§ **Data supplied**:
■ ■ ■ ■

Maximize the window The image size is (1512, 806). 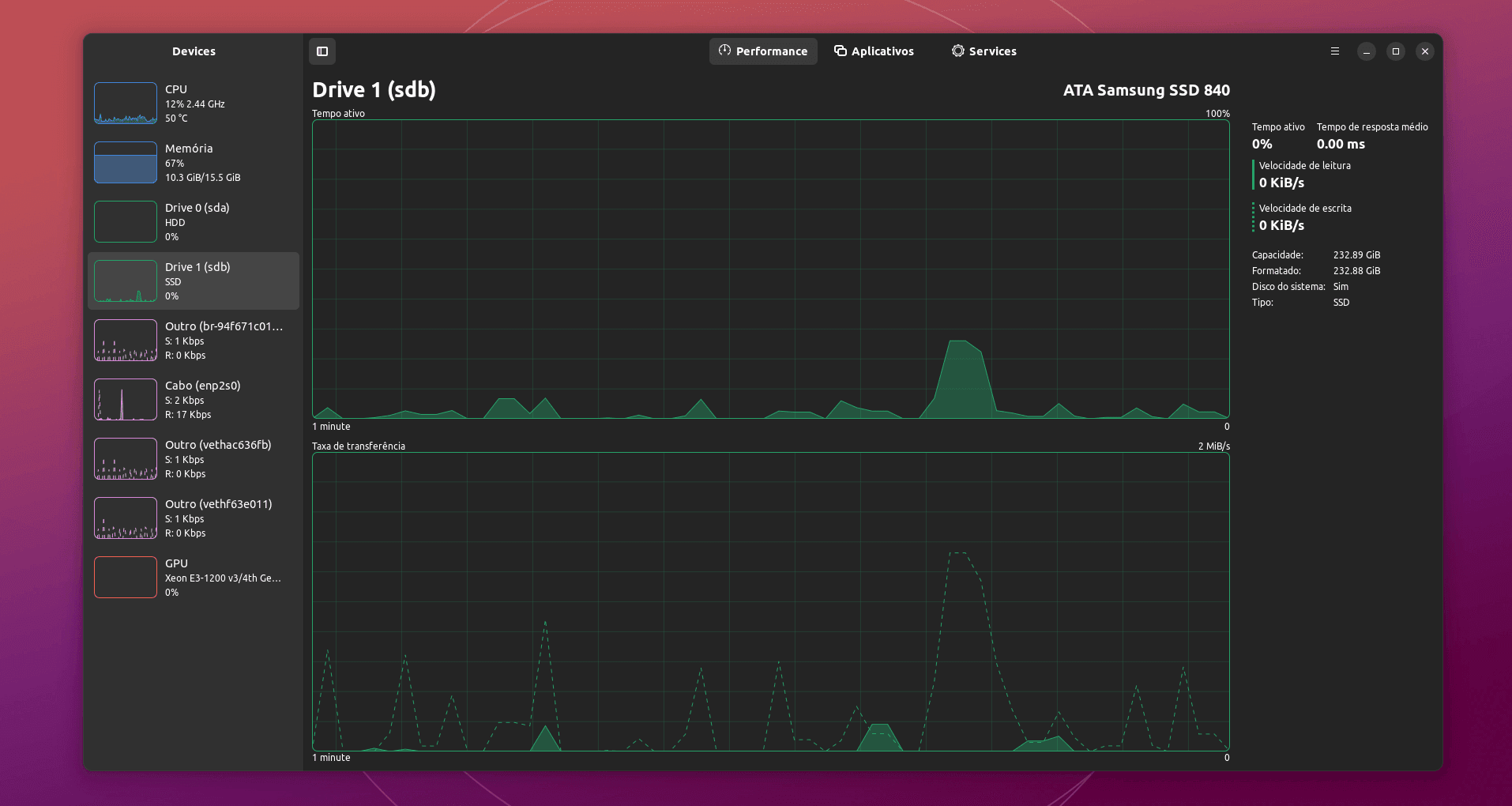(x=1396, y=51)
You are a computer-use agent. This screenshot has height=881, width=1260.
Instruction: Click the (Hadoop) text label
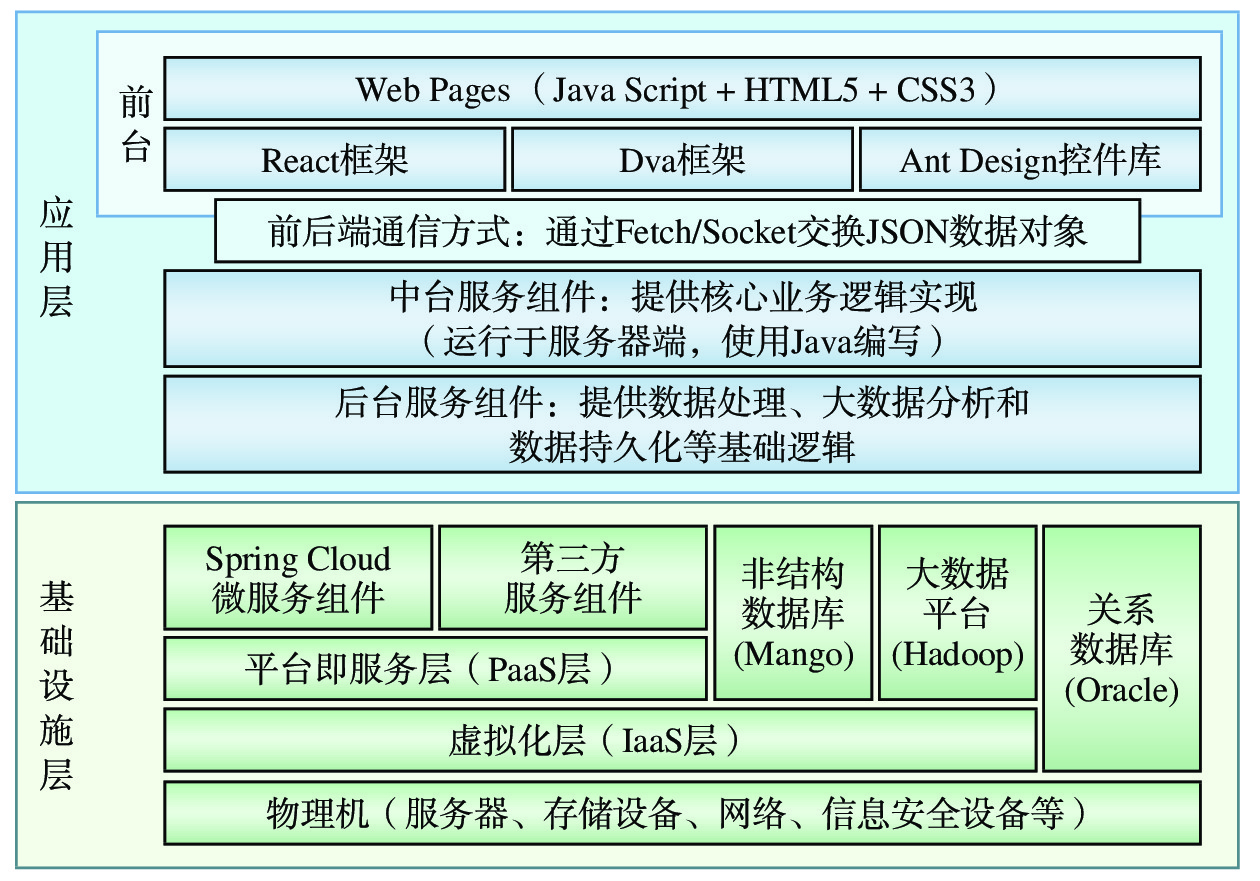click(957, 655)
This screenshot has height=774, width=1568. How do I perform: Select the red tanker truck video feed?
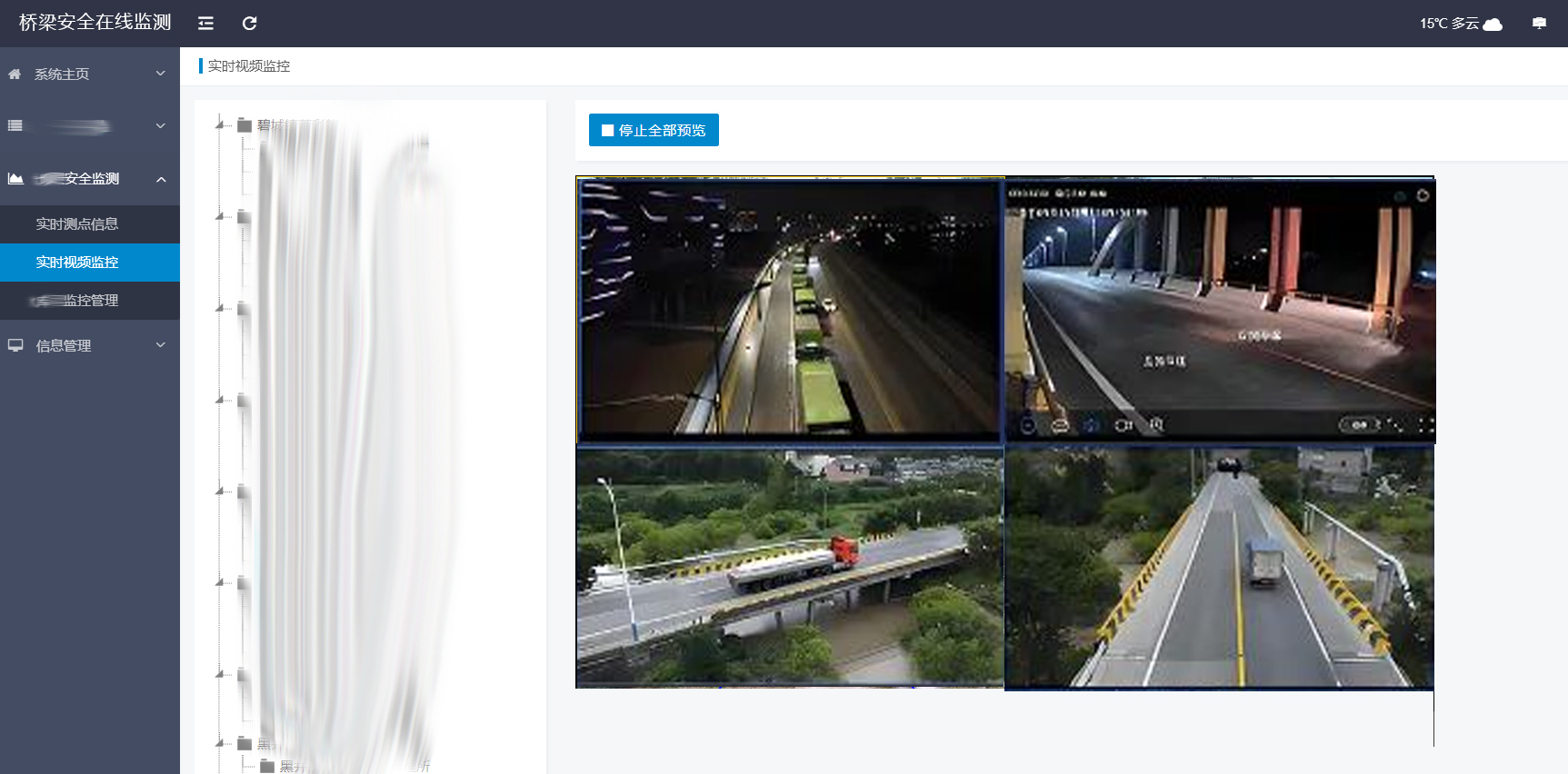pos(790,566)
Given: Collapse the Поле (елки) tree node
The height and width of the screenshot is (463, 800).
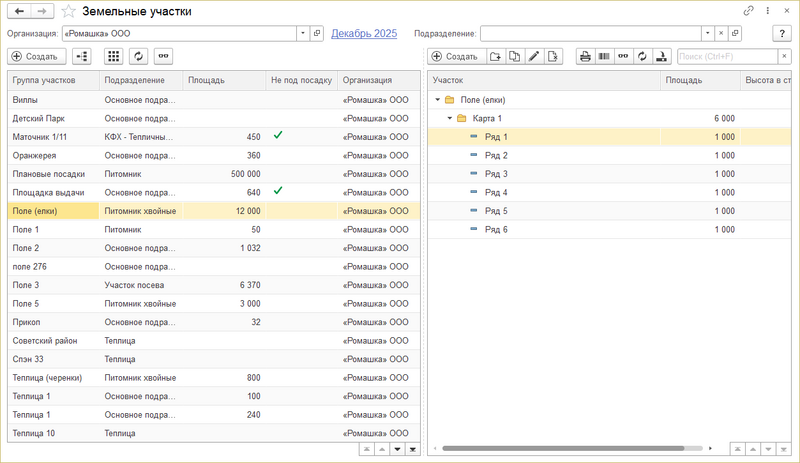Looking at the screenshot, I should (x=437, y=100).
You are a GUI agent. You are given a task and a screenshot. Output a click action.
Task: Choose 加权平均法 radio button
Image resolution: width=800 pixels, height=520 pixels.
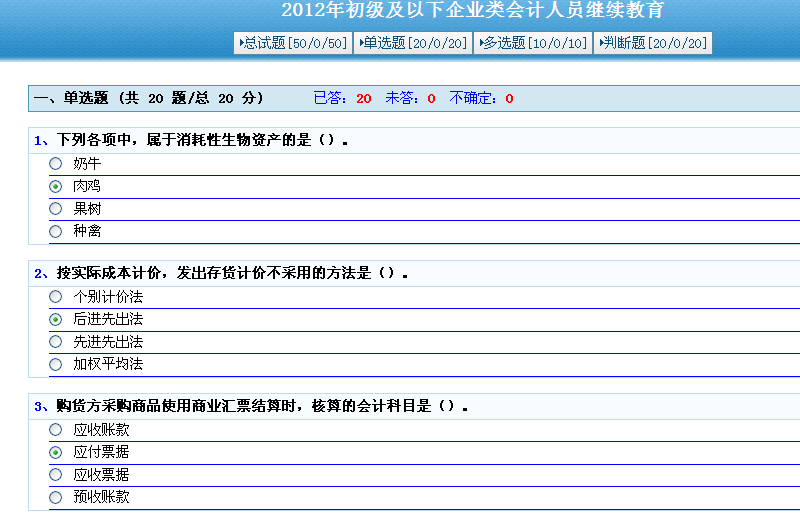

■ ■ ■ ■

§ **Problem to solve**: At the line containing "You are a GUI", start reproducing exactly, and stop after the last line of the listing; include both ends, and leave the pictures out.

§ **Response to this exercise**:
You are a GUI agent. You are given a task and a screenshot. Output a click action.
Task: Choose 加权平均法 radio button
Image resolution: width=800 pixels, height=520 pixels.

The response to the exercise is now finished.